This mid-season premiere sets up the second half of season 1 with the Discovery taking a new direction, based on some much-loved Star Trek lore. With heavy spoilers, we explain the show's big links to classic Trek so you're up to speed as the show heads into a new reality.

After last year's mid-season finale, the Discovery is stranded in unfamiliar space. Michael Burnham and Captain Lorca are ready to take the war to the Kingons, but Lt. Stamets is incapacitated and unable to operate the ship's space-hopping spore drive. Lt. Tyler is struggling with traumatic flashbacks to his torture at the hands of the Klingon L'Rell, leading him down a dark path as he tries to hide his growing dysfunction.

With the Spore Drive offline, the Discovery crew must make themselves at home in a bleak alternate universe in which dark, xenophobic versions of themselves make up the fascist Terran Empire. Yes, Discovery has jumped into the Mirror Universe, a twisted parallel reality peopled by evil versions of our heroes.
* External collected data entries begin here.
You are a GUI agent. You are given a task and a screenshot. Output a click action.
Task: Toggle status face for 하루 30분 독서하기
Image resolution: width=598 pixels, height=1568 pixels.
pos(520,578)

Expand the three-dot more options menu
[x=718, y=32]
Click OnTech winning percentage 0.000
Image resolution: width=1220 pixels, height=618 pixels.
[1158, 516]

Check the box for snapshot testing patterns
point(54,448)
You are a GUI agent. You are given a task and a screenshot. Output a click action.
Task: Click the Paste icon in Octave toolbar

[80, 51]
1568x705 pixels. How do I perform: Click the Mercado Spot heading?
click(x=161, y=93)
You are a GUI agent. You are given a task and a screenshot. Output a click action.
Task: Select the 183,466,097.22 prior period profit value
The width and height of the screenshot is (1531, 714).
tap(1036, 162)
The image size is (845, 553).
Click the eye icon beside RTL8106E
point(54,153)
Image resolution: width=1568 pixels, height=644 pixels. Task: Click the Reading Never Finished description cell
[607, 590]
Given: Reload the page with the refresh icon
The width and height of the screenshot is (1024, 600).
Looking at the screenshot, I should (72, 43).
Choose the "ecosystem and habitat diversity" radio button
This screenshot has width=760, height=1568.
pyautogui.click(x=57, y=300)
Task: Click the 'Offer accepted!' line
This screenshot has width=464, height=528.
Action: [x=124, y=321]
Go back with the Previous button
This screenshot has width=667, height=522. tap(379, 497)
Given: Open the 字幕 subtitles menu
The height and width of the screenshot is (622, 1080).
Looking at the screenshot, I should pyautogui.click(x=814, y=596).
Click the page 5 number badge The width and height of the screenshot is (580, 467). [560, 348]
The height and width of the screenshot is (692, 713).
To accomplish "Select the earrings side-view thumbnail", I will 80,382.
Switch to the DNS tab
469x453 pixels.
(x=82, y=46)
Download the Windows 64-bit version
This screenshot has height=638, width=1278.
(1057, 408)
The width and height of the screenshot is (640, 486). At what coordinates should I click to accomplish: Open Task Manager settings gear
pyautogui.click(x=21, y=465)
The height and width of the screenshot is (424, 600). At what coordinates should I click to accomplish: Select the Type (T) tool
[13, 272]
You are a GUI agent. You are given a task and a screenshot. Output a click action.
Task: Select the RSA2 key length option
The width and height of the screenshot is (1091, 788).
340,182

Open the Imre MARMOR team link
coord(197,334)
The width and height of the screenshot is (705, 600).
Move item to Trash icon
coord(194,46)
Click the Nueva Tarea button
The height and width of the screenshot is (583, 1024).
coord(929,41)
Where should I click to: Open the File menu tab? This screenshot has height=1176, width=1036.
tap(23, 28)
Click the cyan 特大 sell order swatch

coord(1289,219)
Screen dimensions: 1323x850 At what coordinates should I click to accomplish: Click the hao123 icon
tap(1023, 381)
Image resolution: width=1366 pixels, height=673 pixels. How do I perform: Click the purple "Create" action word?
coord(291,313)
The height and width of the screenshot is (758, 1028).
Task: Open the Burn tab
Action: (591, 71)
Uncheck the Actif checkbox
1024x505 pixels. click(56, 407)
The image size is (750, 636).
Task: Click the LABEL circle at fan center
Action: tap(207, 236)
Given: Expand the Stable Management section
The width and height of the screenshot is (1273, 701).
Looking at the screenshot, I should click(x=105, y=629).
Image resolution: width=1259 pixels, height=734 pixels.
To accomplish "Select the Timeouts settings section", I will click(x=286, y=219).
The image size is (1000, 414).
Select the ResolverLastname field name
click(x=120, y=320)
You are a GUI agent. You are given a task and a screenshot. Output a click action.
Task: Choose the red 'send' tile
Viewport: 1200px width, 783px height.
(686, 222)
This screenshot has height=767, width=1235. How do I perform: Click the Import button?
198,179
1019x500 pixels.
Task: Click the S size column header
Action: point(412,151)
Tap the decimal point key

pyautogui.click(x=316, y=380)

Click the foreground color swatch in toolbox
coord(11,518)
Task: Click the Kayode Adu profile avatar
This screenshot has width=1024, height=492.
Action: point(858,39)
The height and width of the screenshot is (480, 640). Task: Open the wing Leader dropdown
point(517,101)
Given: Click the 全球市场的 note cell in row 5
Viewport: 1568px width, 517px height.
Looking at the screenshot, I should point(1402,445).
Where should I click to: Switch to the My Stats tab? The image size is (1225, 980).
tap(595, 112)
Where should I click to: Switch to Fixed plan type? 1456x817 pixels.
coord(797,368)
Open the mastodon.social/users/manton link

We've made multiple visits to the Mirror Universe through Trek history. The fiendish alternative reality first appeared in "The Original Series" in 1967, in season 2 episode "Mirror, Mirror". Captain Kirk and the crew of the Enterprise met and swapped places with their own ruthless, murderous counterparts in the Terran Empire, complete with revealing costumes, evil goatees and daggers never far from reach.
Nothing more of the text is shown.